Objective:
A major challenge in understanding and treating PTSD is its clinical heterogeneity, which is likely determined by various neurobiological perturbations. This heterogeneity likely also reduces the effectiveness of standard group-comparison approaches. Here we tested whether a statistical approach aimed at identifying individual-level neuroimaging abnormalities that are more prevalent in cases than in controls could reveal new clinically-meaningful insights into the heterogeneity of PTSD.
Method:
Resting-state functional magnetic resonance imaging was recorded from 87 unmedicated PTSD cases and 105 warzone-exposed healthy controls.

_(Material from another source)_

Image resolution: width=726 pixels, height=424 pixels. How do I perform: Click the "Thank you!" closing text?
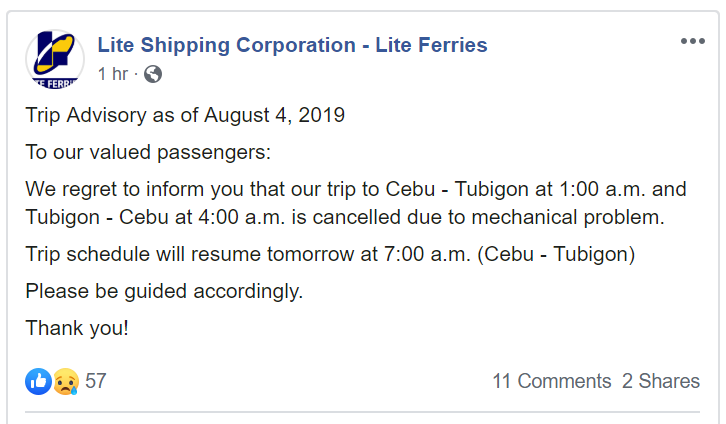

Abnormalities were modeled using tolerance intervals, which referenced the distribution of healthy controls as the “normative population.” Out-of-norm functional-connectivity values were examined for enrichment in cases, and then used in a clustering analysis to identify biologically-defined PTSD subgroups based on their abnormality profiles.
Results:
We identified two subgroups among PTSD cases, each with a distinct pattern of functional connectivity abnormalities with respect to healthy controls. Subgroups differed clinically on levels of reexperiencing symptoms, improved case-control discriminability and were detectable using independently recorded resting-state EEG data.
Conclusions:
Our results provide a proof-of-concept for the utility of abnormality-based approaches for studying heterogeneity within clinical populations. Such approaches, applied not only to neuroimaging data, may allow detection of subpopulations with distinct biological signatures so that further clinical and mechanistic investigations can be focused on more biologically homogeneous subgroups.